Glycogen synthase kinase 3 (GSK3) is a critical regulator of allergen-mediated mast cell activation

Abstract

Abstract Mast cells are granulated immune sentinels responsible for perpetuating allergic inflammatory events. Allergen-induced FcɛRI signaling leads to the activation of MAPK, PLC and PI3K/Akt signaling cascades, which are responsible for mediating a biphasic mast cell response, characterized by degranulation in the early phase and sustained release of pro-inflammatory mediators in the late phase.
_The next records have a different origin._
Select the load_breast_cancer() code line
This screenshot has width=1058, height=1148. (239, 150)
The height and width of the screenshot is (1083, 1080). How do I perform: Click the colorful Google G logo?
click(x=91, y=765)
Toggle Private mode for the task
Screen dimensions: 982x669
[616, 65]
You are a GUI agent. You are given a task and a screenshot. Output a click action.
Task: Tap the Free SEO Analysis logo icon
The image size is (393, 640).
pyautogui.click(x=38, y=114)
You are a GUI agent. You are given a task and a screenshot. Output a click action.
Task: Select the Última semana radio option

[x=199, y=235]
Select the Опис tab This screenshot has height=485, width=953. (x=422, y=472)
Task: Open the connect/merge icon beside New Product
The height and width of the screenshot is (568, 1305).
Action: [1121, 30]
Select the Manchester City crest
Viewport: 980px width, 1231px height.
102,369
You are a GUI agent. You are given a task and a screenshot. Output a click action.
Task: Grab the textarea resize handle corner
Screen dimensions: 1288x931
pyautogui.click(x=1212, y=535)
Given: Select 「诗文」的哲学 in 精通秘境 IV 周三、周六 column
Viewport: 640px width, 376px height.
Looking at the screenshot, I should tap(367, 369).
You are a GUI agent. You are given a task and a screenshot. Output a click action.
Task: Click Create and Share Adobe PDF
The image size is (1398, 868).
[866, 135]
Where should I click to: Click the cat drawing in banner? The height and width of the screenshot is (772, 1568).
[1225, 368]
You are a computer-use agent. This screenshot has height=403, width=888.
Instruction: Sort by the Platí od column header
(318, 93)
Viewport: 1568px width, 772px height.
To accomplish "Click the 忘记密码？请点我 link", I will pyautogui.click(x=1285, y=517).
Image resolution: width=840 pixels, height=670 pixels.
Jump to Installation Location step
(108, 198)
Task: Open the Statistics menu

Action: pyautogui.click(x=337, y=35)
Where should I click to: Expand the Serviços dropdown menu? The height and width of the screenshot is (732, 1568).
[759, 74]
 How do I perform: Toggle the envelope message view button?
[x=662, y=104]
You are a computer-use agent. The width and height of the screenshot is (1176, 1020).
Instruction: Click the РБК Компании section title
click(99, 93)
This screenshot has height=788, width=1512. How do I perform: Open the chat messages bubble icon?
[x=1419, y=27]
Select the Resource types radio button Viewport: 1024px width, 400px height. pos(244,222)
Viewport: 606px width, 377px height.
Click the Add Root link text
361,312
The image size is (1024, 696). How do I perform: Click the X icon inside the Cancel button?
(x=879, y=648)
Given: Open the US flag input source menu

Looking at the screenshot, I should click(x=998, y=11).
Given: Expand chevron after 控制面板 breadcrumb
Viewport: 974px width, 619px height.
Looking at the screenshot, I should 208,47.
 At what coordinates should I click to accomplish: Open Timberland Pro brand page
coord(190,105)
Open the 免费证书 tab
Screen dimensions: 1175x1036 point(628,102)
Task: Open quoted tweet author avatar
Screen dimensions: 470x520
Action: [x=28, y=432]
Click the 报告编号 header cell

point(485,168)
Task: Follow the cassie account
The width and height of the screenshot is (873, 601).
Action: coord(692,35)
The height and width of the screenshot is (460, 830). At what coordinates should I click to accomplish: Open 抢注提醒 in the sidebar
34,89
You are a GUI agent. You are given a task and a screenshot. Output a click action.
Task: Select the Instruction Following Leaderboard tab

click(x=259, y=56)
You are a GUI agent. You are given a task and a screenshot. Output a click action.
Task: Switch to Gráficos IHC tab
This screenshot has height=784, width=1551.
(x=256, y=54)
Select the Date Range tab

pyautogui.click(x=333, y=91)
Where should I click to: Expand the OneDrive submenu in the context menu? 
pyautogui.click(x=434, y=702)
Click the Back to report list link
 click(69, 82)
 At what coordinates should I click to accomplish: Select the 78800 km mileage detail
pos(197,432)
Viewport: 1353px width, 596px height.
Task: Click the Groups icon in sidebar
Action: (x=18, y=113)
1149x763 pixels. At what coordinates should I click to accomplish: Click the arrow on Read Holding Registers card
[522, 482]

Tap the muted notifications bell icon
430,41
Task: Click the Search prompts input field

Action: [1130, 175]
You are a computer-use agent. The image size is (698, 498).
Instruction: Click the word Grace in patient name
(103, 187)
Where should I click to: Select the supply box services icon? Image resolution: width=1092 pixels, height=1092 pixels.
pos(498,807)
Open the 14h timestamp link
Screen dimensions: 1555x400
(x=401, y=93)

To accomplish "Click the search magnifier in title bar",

Glycogen synthase kinase 3 (GSK3) is a constitutively active serine/threonine kinase and a major convergence point for several highly conserved signaling cascades, including the PI3K/Akt pathway. Due to its central role in regulating downstream pro-inflammatory signals, GSK3 has become a therapeutic target in inflammatory pathologies, however, the role that GSK3 plays in allergen-induced FcɛRI signaling has yet to be characterized. Thus, the objective of this study was to determine the functional role of GSK3 in allergen-activated mast cells. Sensitized murine bone marrow-derived mast cells were incubated with the GSK3 inhibitor CHIR99021 and stimulated with allergen. CHIR99021 treatment significantly inhibited degranulation dose-dependently to 63% (10 μM, p<0.001) and 43% (20 μM, p<0.001) of the control. Release of cytokines TNF (p<0.01), IL-6 (p<0.001), IL-13 (p<0.01) and chemokines CCL1 (p<0.001), CCL2 (p<0.05) and CCL3 (p<0.001) were inhibited following treatment at 20 μM. Finally, inhibition of GSK3 was found to significantly reduce downstream phosphorylation of JNK (10 & 20 μM, p<0.05), while ERK and p38 remained unaffected. These results are the first to characterize GSK3 as a central regulator of allergen-induced FcɛRI signaling, making it an intriguing target to attenuate mast cell functionality in pathological contexts.